Maristella Paffarini era un’ Assistente sociale della Prefettura di Perugia ed insieme a sua figlia, trentanovenne, e’ stata uccisa in casa dal marito.
Un femminicidio del genere richiede riflessioni attente.
Il fatto: Elisa Scoccia di 39 anni e la madre Maristella Paffarini di oltre 60 sono state uccise con un fucile da caccia regolarmente detenuto mentre prendevano il sole nel giardino del loro casolare di Perugia dall'”uomo di casa”- il padre della prima ed il marito della seconda- che si è poi suicidato.
Eppure la Paffarini era dipendente della Prefettura di Perugia come assistente sociale ed anche delegata CGIL.
Grazie al suo lavoro ella avrebbe dovuto riconoscere e non sottovalutare i disagi altrui e famigliari, ma soprattutto il pericolo che albergava nella mente del marito, da due anni in pensione.
Perché Maristella non se ne è accorta? O, se si e’ resa conto del pericolo che stava correndo, perche’ non ha denunciato?

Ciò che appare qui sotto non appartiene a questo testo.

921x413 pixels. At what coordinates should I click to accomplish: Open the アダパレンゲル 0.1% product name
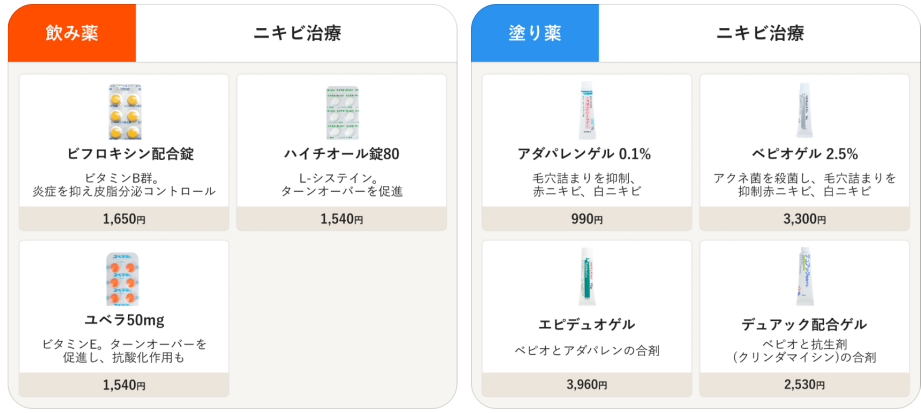pos(585,154)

Il raptus improvviso che verrà come al solito invocato ormai non sta più in piedi in nessun femminicidio, nessun caso di violenza domestica.
Noi ci chiediamo: NON SE NE È ACCORTA forse perche’ la SOGLIA DI ACCETTABILITÀ DELLA VIOLENZA SI È COSI ABBASSATA PROPRIO DA PARTE DEI SERVIZI SOCIALI, SPECIE QUANDO AGITA IN FAMIGLIA, DA ESSER DIVENTATI INCAPACI DI RICONOSCERE LE AVVISAGLIE DI PERICOLO….ANCHE QUANDO AGITE IN CASA PROPRIA? O forse perche’, pur rendendosi conto del pericolo, non ha avuto fiducia dello stesso sistema di tutela dalla violenza domestica di cui lei faceva parte?

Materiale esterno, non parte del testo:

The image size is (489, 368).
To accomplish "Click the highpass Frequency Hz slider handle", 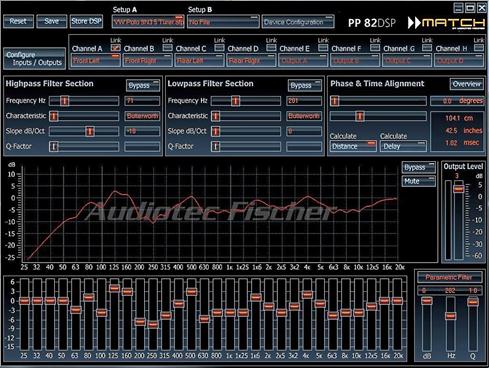I will (64, 101).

Sono domande legittime e doverose da porre, anche alla luce delle plurime condanne che l’Italia sta inanellando da vari anni a questa parte da organismi ONU e UE sulla crisi del sistema di tutela delle vittime di violenza domestica e abusi su minori, il 96% delle volte non riconosciute nei tribunali italiani che valutano incaricando appunto assistenti sociali, CTU ed equipe multidisciplinari della ASL.